> Exercise details:
In the passage below about the Project HEALTH volunteer, could you update the part starting with "Grusin joined Project" and going on through "in fall 2006." so that "services" reads "resources"?

Sarah Grusin, ’10, regularly answers the phone this way during her summer Project HEALTH shift, Fridays 12:30-4:30 p.m. Her usual desk partner isn’t here this week, so she’s grateful for any visitors. Grusin has a caseload of 12 clients, who call her with problems such as finding a job and making use of government resources like food stamps. She gets new clients through phone calls, she says, and occasionally hospital patients visit the help desk.

Grusin joined Project HEALTH (Helping Empower, Advocate, and Lead Through Health)—a national organization in which students, “mini-social workers” in her words, connect low-income hospital patients with services for food, housing, and jobs—last year. The U of C branch began in fall 2006.

Lorenzo’s “was the most tragic story I’d ever heard,” Grusin says. The first person she spoke with on her first solo shift after completing training, Lorenzo told her his wife and son had been killed in a car accident a few months earlier, he was trying to obtain legal custody of his stepson, and he’d lost his apartment. Grusin worried, “I’m going to screw up your life and you’re getting evicted and I don’t know what to do.”

“It’s still terrifying,” she says, but “it’s actually difficult to make things worse for people.” None of the terror comes through in her voice as she congratulates Lorenzo on obtaining a job and recommends that he add his stepson to his food-stamp card instead of taking out a new application. She apologizes because it means a trip to the state Department of Human Services—she knows clients dislike the office, where many complain that they don’t get to see anyone even when they have an appointment.

Grusin hopes to continue with Project HEALTH—which has around 50 volunteers who work weekly two-hour shifts at three neighborhood locations, though her summer shift is longer—during the school year, but she may have to cut down on her hours to make time for coursework. She searches apartment listings for Lorenzo, fills out paperwork to refer him to a lawyer for his being denied his Social Security, and puts everything in an envelope. “Some volunteers are big on making all the calls for people,” she says, but she prefers to give people information they can use as their own starting points. “We don’t have to be a filter for them.”

Dataset entries
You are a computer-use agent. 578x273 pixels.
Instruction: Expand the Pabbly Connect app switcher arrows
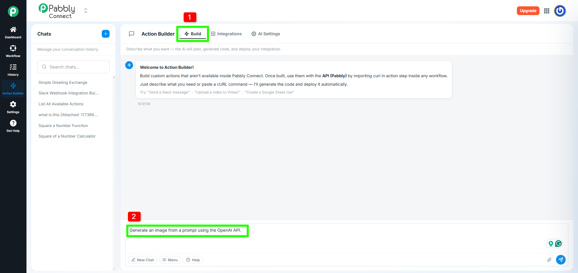pyautogui.click(x=86, y=11)
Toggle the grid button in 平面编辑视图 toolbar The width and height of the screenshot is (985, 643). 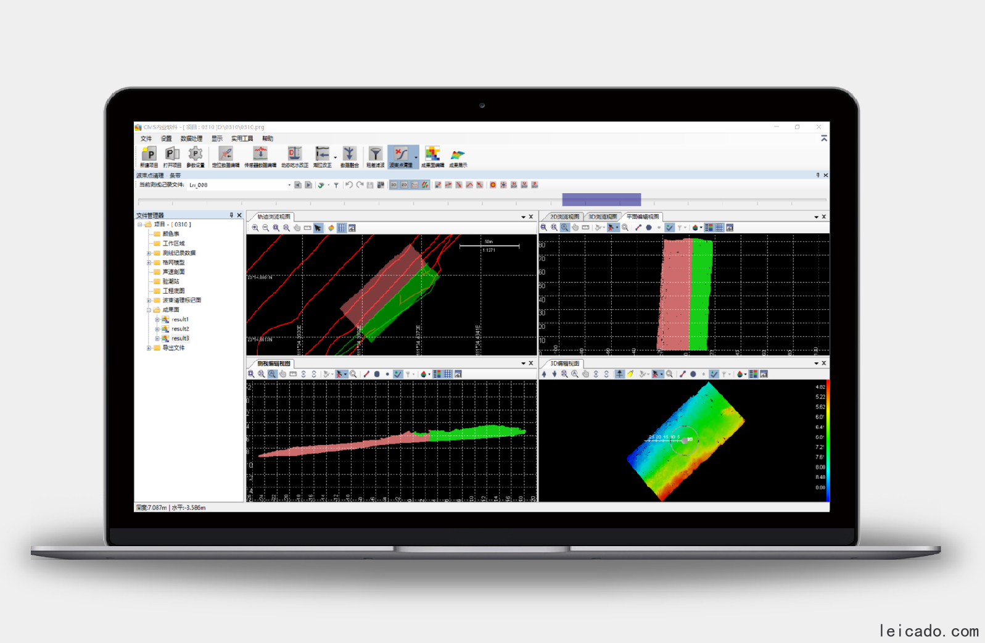click(719, 228)
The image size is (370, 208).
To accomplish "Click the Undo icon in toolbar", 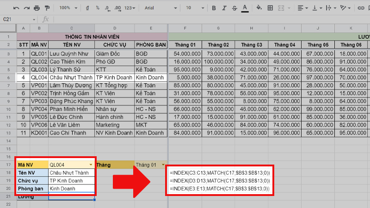I will click(16, 8).
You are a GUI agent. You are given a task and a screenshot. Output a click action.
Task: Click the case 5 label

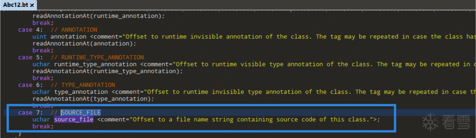tap(30, 57)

> Task output:
Grusin joined Project HEALTH (Helping Empower, Advocate, and Lead Through Health)—a national organization in which students, “mini-social workers” in her words, connect low-income hospital patients with resources for food, housing, and jobs—last year. The U of C branch began in fall 2006.